The Gnarly Bros’ part of the “island” is Orange County, which has no more orange trees, but some good waves and some good bands. Along with Common Sense, another band that plays here a lot, the Bros all came from the Laguna Beach-Dana Point area.

“There was a large reggae scene in Orange County when I was still in high school,” Phillip said. “The Rebel Rockers played reggae and ska music even before the Untouchables. There were just a lot of bands that played all the time down there; then the scene moved to Los Angeles.”

When the guitar player was nearly Gnarly, he was a member of the Bonedaddys, a World Beat outfit with a million members that dressed is if every day was Halloween.

“One thing about this band is that it’s a lot smaller than the Bonedaddys,” Phillip said. “Also, we play straight-ahead rock ‘n’ roll, and just a wider variety of music such as 70s soul music, reggae and funk.
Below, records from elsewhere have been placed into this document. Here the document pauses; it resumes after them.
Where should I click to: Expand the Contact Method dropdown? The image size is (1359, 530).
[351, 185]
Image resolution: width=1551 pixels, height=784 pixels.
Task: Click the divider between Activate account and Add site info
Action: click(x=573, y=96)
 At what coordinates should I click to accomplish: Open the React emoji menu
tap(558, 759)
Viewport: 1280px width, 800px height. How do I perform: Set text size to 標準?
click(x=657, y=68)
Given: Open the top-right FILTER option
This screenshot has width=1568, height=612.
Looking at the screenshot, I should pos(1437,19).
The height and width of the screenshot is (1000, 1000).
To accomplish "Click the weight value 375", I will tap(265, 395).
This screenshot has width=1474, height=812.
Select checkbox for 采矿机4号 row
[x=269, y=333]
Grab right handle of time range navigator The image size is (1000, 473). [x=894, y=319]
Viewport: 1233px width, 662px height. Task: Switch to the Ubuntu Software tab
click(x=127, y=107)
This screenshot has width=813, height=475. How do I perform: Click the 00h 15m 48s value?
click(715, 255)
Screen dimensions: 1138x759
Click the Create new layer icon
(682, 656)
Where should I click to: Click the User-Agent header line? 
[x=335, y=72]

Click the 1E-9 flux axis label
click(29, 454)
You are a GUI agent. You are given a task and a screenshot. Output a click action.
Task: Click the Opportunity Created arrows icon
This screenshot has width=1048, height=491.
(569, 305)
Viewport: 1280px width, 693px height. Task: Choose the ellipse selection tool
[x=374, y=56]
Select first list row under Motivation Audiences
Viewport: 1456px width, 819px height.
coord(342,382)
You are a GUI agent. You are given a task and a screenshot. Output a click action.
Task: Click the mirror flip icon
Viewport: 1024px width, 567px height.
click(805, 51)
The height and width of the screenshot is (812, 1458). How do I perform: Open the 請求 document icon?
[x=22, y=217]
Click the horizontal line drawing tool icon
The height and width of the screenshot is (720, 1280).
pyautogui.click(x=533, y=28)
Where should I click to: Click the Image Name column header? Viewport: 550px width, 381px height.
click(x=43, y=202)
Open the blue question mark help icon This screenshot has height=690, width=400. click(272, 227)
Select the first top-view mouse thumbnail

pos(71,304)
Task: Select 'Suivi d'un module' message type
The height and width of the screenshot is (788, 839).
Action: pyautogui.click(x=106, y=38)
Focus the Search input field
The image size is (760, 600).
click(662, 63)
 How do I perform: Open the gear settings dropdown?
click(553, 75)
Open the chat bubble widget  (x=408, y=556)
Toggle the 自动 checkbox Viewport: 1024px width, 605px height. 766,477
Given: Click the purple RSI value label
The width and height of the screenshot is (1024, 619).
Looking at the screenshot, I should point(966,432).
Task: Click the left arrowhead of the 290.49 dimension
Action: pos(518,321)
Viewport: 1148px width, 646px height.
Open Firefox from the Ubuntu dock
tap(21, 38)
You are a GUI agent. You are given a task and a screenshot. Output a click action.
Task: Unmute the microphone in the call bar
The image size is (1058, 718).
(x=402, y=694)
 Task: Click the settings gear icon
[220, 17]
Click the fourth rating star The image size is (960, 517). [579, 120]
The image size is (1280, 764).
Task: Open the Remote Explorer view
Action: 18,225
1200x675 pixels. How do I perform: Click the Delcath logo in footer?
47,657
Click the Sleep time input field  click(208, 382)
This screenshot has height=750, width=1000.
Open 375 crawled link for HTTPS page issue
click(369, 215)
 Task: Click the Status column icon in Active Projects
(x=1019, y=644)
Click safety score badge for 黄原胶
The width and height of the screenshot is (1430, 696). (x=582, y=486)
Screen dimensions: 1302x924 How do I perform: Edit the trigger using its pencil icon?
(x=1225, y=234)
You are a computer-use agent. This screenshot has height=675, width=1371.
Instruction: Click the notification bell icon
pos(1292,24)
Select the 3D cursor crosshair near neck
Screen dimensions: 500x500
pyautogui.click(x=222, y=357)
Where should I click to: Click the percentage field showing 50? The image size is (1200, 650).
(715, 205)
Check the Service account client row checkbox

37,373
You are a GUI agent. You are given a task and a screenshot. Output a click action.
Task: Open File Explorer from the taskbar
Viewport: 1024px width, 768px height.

“The Bonedaddys had more African styles, and even some New Orleans music. World Beat music is just country music from all over the world. The Gnarly Bros are not a World Beat band. . . . Our music is very Californian and fun.”

Phillip said the Gnarly Bros came together three years ago when he had to throw a band together to play at a club called the Sandpiper in Laguna Beach. He called all of the musicians he liked from various other bands, he said, and it just worked.

“We still play there on Tuesday and Wednesday nights. People that like to dance come to see us because we play all types of dance music. It makes me feel uncomfortable when people just stand there and stare at us.”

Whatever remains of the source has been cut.